Per DEBROS.md §2.2 principle 8: no premature concurrency.

  • Default: write sequential code
  • Add goroutines only after benchmarking shows a bottleneck
  • All goroutines MUST have a clear lifecycle — who spawns them, who waits for them, how they shut down
  • All shared state MUST be protected by sync.Mutex or channels — there's no third option
  • go test -race MUST run in CI for any package using goroutines

Context handling

Every function that does I/O takes a context.Context as its first parameter:

// Good
func GetUser(ctx context.Context, id string) (*User, error)

// Bad (no context)
func GetUser(id string) (*User, error)

context.Background() is allowed at the top of main() and in tests; nowhere else.

Magic values

Per DEBROS.md §2.1: no magic numbers/strings.

// Good
const (
    defaultTimeout    = 30 * time.Second
    maxConcurrentRequests = 100
)

// Bad
client.Timeout = 30 * time.Second  // magic 30

File and function sizes

Per DEBROS.md §2.1:

  • Functions ≤50 lines
  • Files ≤300 lines

Use gocyclo or golangci-lint's funlen linter to enforce.

Testing

  • Unit tests use the standard testing package (no third-party assert libraries unless project has a strong existing convention)
  • Table-driven tests with named subtests: t.Run("when X, returns Y", ...)
  • Race detector enabled: CI runs go test -race ./...
  • Coverage tracked: go test -coverprofile=coverage.out ./..., reviewed for regressions in PRs
  • Integration tests in *_integration_test.go files with a build tag, runnable separately from unit tests

Dependency additions

When adding a Go module dependency, the agent MUST verify:

  1. The module version was published ≥30 days ago (rule §1.1)
  2. The module is sourced from a trusted host (golang.org, github.com, gopkg.in, gitlab.com, bitbucket.org — not random URLs)
  3. The module has more than one contributor in its commit history
  4. The LICENSE file is present and compatible with the project's license

go list -m -u all shows current vs available versions. Use go mod why <module> to confirm a transitively-pulled module is actually needed.


Migration from a stock Go project

  1. Add toolchain directive to go.mod
  2. Run go mod tidy and commit the result
  3. Add .tool-versions matching the toolchain version
  4. Add the CI workflow with govulncheck and staticcheck
  5. Fix anything the linters catch (often a half-day for a mid-size project)
  6. Add renovate.json
  7. Update debros.json to record Go compliance is satisfied

Notes specific to Go's supply-chain story

Go has stronger supply-chain defaults than npm/PyPI by design:

  • go.sum records cryptographic hashes. A module version can't be silently swapped — the hash check fails.
  • GOPROXY defaults to proxy.golang.org, which caches and verifies modules. Direct fetches from VCS are disabled by default via GOSUMDB.
  • No install scripts. Go modules don't have a postinstall equivalent. The blast radius of a compromised module is limited to "code I import and call."

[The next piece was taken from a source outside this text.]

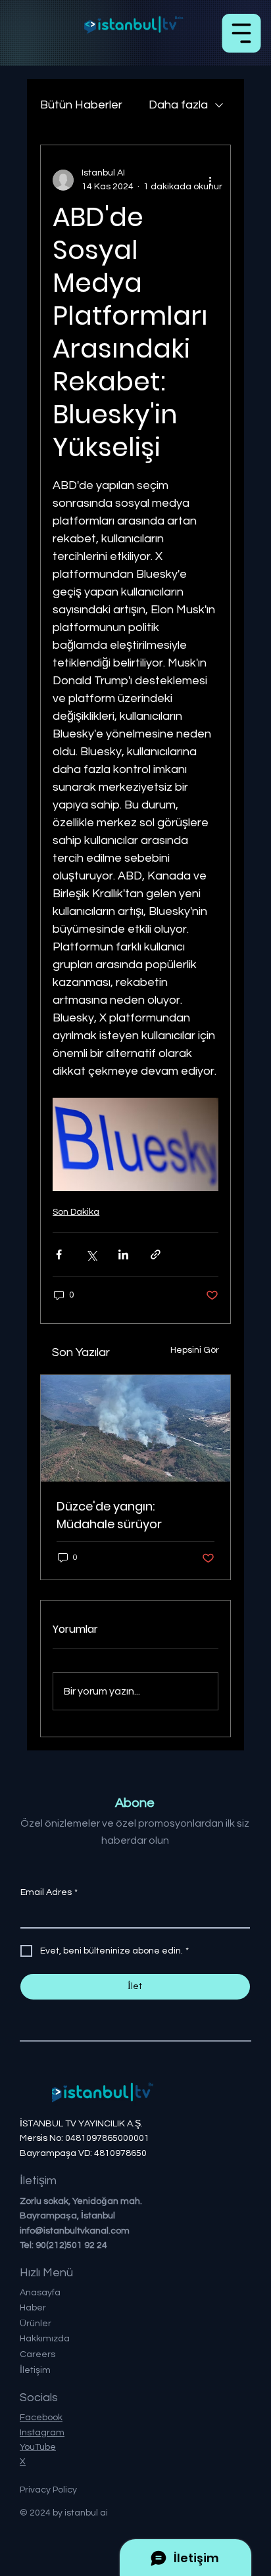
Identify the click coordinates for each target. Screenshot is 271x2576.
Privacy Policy (48, 2489)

Things Go does NOT protect against:

  • A compromised module publishing a malicious version that passes hash verification (because the hash is computed from the malicious source). 30-day cooldown helps here.
  • A module author transferring ownership to a malicious party. Check for recent ownership changes on the source repo before upgrading.
  • Typo-squatting (e.g. github.com/user/cool vs github.com/user/cooi). Code review catches this — agents must read every new import and confirm it's the intended module.